At the age of 26, Baron finds herself as one of the veterans. The Lady Lancers are dominated by current college players or recent graduates. Translated: she is a leader.
“My mentality is different,” she said. “It’s first time I’m one of the older players on a team, because I’m compared to everybody else. Everybody always calls me so young. I’m like the old lady on the team. One thing I want to give these girls is a mentality. Not everyone’s going to match Saundra Baron’s intensity, because I’m intense.
“Everybody prepares for games differently. Everyone prepares for training differently but one thing that I can get is to have a mentality that when we’re out there and when you cross those white lines we’re here to play. And one thing I say is you will not outwork me. That’s what I got it from East Carolina when I played there. Our assistant coach always said you will not outwork me.”
Dall, the Lady Lancers head coach, elaborated.
“She is who she is, very vocal and outspoken,” he said. “The first time the players come in, some of the younger ones are like, ‘Oh, they’re a little bit nervous.’ Then they start to understand her personality and how great it is. She loves it and being respected.”
Baron wants her teammates to adopt a never-say-die attitude not just for the Lancers, but to bring back to their respective college teams and beyond.
“If we’re a man down, no matter if we were outmatched on the day, no matter if we’re tired. We find a way that we will not get outworked,” she said. “If I can instill that mentality in this team, I did my job. Games are going be tough. These teams in the Northeast division are strong. They’re very strong.
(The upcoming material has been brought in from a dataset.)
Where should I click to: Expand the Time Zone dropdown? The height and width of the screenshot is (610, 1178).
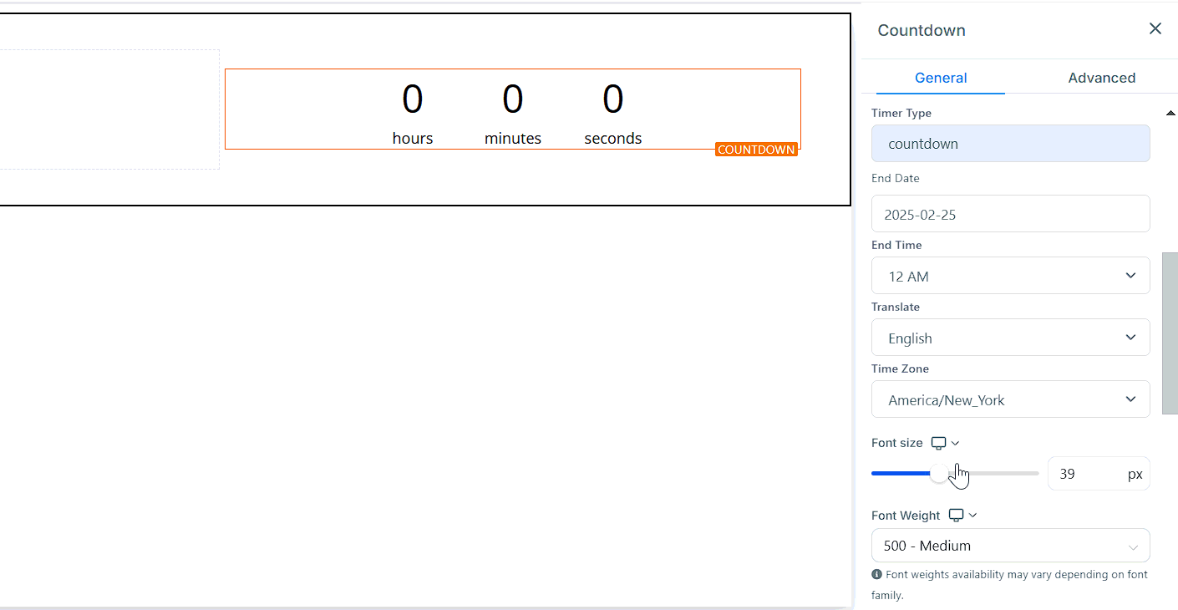coord(1010,399)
But if I can instill in these girls [something] that they can take something back to their college teams and they got something out of me and me being a vocal leader and me being there for them, I did my job. … When they go back to their college teams like, ‘Dang, Saundra Baron meant something to me with how she worked, how she showed up, and how she cared about this team and how she cared about me.”
Looking ahead, Europe
If Baron is successful this season she could be competing in Europe next year.
Instead, she hoped to be across the Atlantic Ocean, playing for a European team while preparing for qualifying later that year for the 2023 Women’s World Cup in Australia and New Zealand.
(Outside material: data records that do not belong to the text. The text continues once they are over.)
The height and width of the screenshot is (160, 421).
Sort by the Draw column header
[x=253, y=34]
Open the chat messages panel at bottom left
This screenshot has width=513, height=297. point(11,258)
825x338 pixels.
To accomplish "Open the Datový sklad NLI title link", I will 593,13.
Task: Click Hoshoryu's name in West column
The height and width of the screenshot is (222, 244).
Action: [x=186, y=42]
Dall felt that Baron’s can reach her goals, whether it is for her present or future club or for country. He said it will come down to working hard and performing well.
“I know she’s still working back from her recovery from an ACL, but I have faith and hope in her,” he said. “I’ve talked to her before. My job is to help guide her vessel to getting back to where she wants to be She has expressed playing in in Europe. She wants to be back on the national team. And my hope is to help her get there.”
Even if Baron doesn’t return to the Lady Lancers in 2022.
“If it helps her achieve her dream and her goals that’s all you ask as a coach,” Dall said. “Can you take your players and help them achieve their dreams and goals?”